Als heute Mittag Andreas anrief und mich fragte, ob ich die Dauerkarte einer erkrankten Freundin übernehmen und zur Partie gegen den 1. FC Köln ins Millerntorstadion gehen könne, wechselten die eigentlich konkurrierenden Drüsen für Dopamin und Adrenalin parallel in den Akkordmodus. Kurz vor 3 holte ich die Karte bei Andreas ab. „Für wen bist du heute eigentlich?“, fragte er.

Und dann sagte ich es ihm.

11 Kommentare:

  1. die ersten beiden abschnitte ihres heutigen blogbeitrags hätten exakt so von mir stammen können. gegen die übermacht von köln-fans in meiner damaligen umgebung (bonn) habe ich allerdings mit zartem fantum für schlacke 04 opponiert. und ab den späten 80ern dann eben st.pauli. 3:0 übrigens, herr matt, welches auge ist nun feuchter, das lachende oder das weinende?

    AntwortenLöschen
  2. Ich hoffe, sie haben als Kölner des Herzens nicht mit randaliert. Laut Nachrichten schienen die Kölner etwas schlecht mit dem Ergebnis umgehen zu können.

    Sonntägliche Grüße.

    Tom

    AntwortenLöschen
  3. blogg-hittn-wirtin30.01.11, 12:37

    Sisi, Herr Matt. Sisi, schreibe ich. Mit erhobenem Zeigefinger und einem s.
    Wenn das mal Ihre Eltern gesehen hätten. Das hätte sie getroffen, wie die Fußballfalle, die nach hinten zuschnappte. Ein "Und wie du wieder aussiehst!" will ich mir an dieser Stelle verkneifen, schießt mir aber unweigerlich durch den Kopf.

    Gruß aus Wien.
    ;^)

    AntwortenLöschen
  4. Der Film, Verehrteste, hieß „Sissi“. Mehr als das, was Romy Schneider ihnen vermittelt hatte, wussten meine Eltern auch nicht über diese Person, glaube ich. Von daher ist das schon in Ordnung so mit den zwei s.

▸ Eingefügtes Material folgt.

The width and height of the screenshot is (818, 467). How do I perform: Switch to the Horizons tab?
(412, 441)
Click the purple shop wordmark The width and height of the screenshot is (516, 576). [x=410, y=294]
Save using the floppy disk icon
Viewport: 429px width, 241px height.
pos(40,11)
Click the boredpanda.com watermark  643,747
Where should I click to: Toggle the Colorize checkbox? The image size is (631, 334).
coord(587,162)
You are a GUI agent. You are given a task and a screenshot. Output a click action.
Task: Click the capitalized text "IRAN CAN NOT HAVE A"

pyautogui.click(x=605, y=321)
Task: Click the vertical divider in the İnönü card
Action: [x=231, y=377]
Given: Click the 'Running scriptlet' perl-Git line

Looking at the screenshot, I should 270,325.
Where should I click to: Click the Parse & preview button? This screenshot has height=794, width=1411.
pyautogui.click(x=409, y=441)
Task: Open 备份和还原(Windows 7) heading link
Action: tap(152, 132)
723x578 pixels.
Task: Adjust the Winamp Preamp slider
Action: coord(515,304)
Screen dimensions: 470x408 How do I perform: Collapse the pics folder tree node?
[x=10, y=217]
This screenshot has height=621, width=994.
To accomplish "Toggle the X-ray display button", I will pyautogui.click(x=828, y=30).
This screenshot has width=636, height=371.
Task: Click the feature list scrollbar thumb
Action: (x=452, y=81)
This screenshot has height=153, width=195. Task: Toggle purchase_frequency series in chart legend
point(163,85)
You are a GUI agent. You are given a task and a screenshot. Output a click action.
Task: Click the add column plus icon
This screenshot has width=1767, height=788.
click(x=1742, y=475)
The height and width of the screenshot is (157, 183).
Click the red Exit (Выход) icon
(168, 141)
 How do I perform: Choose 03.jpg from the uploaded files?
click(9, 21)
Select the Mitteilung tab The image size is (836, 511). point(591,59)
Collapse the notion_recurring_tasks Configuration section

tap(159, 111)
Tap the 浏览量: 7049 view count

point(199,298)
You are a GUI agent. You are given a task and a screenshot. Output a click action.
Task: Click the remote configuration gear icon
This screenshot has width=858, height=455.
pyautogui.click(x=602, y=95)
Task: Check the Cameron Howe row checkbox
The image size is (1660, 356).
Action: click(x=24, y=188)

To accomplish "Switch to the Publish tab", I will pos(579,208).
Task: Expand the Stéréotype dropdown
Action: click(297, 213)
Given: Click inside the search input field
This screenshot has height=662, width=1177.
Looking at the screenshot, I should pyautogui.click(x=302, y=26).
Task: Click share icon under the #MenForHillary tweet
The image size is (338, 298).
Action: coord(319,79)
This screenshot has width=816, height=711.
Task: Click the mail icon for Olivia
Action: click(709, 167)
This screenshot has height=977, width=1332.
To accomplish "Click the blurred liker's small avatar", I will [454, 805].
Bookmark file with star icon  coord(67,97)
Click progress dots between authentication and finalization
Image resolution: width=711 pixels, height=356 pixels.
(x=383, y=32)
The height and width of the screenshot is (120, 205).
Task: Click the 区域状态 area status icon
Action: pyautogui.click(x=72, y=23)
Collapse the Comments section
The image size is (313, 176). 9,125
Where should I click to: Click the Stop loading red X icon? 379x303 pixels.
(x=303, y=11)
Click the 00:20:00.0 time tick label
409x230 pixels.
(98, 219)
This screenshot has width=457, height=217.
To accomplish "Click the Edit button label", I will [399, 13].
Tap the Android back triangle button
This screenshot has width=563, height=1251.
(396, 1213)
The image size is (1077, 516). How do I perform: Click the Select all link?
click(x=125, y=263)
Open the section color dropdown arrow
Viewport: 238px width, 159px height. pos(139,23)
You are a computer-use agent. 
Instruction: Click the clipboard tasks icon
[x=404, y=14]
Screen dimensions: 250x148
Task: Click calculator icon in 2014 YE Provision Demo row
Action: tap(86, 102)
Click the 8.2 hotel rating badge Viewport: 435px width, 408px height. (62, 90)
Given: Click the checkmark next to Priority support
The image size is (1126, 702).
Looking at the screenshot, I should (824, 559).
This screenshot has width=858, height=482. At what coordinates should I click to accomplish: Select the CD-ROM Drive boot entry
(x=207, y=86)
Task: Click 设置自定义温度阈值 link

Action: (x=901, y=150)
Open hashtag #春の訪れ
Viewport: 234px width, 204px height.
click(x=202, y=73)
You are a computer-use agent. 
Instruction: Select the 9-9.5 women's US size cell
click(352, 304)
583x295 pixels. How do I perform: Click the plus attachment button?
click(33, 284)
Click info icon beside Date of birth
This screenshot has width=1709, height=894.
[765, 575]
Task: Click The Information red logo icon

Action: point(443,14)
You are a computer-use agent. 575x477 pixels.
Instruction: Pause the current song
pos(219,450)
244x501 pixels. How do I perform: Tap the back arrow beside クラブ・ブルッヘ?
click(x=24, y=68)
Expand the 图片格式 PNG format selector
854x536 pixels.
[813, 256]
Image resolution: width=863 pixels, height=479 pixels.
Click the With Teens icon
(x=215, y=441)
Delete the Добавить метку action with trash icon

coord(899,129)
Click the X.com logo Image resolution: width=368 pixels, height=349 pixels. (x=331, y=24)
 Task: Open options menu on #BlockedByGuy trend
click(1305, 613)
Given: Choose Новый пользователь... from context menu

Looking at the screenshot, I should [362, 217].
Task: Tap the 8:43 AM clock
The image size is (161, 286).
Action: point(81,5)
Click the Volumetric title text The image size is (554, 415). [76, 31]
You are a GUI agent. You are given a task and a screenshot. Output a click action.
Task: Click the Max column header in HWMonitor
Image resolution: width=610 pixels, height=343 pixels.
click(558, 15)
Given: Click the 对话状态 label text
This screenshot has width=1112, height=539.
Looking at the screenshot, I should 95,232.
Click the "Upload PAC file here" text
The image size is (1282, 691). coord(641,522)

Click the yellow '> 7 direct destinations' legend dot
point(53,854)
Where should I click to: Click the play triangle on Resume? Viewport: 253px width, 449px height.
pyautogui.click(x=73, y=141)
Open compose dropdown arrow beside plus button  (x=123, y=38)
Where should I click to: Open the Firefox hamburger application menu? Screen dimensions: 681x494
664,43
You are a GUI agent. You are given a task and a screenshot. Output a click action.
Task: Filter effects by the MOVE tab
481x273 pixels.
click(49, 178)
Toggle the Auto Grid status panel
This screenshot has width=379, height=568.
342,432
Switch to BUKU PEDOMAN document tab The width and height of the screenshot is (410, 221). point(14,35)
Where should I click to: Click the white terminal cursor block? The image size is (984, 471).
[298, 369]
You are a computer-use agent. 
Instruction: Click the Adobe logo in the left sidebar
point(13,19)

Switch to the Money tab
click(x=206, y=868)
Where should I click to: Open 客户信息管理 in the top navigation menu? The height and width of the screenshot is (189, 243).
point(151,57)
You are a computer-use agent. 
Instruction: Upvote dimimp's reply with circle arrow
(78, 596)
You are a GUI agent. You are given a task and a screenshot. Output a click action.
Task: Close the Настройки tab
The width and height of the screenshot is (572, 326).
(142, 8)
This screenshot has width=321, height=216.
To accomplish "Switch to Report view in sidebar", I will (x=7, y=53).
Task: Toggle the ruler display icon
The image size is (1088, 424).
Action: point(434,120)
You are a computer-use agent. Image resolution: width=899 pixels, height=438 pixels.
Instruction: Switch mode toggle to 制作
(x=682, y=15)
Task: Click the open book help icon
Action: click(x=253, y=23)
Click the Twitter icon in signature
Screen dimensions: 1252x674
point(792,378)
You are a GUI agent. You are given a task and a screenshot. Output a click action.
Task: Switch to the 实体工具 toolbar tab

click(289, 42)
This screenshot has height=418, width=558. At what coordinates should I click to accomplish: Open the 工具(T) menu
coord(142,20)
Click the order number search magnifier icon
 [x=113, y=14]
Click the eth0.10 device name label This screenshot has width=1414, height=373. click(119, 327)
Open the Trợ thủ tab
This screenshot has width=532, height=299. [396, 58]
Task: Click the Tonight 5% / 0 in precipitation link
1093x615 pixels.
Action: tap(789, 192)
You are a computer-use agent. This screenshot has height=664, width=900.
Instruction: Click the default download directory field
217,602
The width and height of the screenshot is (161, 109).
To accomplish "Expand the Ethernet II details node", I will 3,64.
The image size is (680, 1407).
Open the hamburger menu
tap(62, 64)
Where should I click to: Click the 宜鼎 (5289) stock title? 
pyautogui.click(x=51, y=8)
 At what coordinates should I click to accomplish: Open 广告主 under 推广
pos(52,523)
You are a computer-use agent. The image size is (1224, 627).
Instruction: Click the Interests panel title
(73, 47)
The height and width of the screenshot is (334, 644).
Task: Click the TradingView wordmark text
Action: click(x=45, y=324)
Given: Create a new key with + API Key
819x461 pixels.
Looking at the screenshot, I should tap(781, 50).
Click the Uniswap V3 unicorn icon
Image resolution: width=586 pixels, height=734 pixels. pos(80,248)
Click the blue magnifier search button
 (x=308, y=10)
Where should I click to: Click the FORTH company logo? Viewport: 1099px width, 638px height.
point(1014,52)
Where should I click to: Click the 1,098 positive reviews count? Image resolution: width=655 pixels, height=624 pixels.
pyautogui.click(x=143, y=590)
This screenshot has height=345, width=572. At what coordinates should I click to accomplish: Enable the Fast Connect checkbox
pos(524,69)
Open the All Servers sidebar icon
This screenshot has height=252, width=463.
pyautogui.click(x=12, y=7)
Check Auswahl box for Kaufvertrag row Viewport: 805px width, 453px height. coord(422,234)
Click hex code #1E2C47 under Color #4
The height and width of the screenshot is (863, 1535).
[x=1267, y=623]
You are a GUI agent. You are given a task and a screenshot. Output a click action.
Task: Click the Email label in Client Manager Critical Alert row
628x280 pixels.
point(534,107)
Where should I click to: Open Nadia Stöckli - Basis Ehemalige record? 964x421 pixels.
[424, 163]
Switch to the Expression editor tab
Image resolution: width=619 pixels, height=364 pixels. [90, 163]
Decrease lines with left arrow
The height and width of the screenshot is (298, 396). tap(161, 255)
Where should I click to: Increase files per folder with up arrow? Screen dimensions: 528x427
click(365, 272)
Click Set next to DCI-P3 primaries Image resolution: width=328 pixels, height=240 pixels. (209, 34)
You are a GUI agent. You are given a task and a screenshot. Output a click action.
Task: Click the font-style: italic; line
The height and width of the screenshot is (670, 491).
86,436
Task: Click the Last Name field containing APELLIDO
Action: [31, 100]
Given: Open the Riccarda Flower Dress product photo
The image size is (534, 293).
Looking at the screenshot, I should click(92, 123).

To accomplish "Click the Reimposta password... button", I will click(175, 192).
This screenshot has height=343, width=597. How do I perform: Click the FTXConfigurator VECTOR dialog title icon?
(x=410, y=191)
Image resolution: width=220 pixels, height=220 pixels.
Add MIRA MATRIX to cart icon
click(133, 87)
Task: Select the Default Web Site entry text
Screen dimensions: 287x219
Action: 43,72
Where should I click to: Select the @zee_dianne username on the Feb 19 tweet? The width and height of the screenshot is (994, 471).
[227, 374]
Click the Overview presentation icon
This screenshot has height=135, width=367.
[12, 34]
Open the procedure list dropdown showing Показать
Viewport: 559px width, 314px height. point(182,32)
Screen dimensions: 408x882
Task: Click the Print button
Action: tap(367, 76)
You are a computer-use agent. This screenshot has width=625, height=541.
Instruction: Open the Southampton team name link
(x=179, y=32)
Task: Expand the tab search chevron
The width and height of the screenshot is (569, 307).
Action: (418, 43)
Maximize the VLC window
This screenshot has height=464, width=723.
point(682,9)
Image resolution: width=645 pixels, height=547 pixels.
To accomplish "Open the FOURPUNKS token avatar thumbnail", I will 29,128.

    Tom, in der emotionalen twilight zone, in der ich mich vor, während und nach dem Spiel befand, gab es keinen Raum für Randale.

    AntwortenLöschen
  5. Sie drücken sich doch hoffentlich nicht um eine klare Antwort, weil sonst die weitere Versorgung mit nicht genutzten Dauerkarten gefährdet wäre? Und was haben Sie in den 90 Minuten des Spieles gemacht? In stummer Verzweiflung dort gesessen und mit den Gefühlen gerungen, oder drei mal jubelnd aufgesprungen?
    Mein Beileid übrigens zur schweren Jugend, mein Vater war auch ein glühender Fan von Luis Trenker.

    AntwortenLöschen
  6. Manche Dinge sind einfach zu privat für dieses Blog, das sehen Sie mir hoffentlich nach.

    AntwortenLöschen
  7. Auch ich fragte mich als Doofi wo denn die zwei Wasserwerfer mit Plaulicht auf der Von-Sauer-Str. stadteinwärts hin wollten (ca.15.05 Uhr). Und wo kamen die her? Zum Weihnachtsmarkt bestimmt nicht. Aus Kölle?
    "Bayern haben die Berge" Wir haben die Welt. Geklaut, aber wahr.

    AntwortenLöschen
  8. "Seinen Verein sucht man sich nicht aus, man wird von ihm ausgesucht" oder "Man darf seinen Verein nicht wechseln" und ähnlicher Mythen-Mumpitz ist riesengroßer Schwachsinn.

    AntwortenLöschen
  9. cohn structa07.02.11, 00:42

    schönschön...
    aber warum grade Köln ?
    Der hochnäsigste und arroganteste Verein nach dem FC Bayern....
    Sorry, aber Köln geht höchstens besoffen.
    Schöne Grüße an Ebbers, Bruns und Lehmann aus Aachen !

    AntwortenLöschen
  10. Da müssen Sie meinen Vater fragen. Er hätte ja auch jedes andere Spiel aussuchen können, von dem er annahm, dass der FC Bayern es hundertprozentig gewinnen könnte. Zum Beispiel eins gegen 1860 oder Eintracht Braunschweig. Gar nicht auszudenken!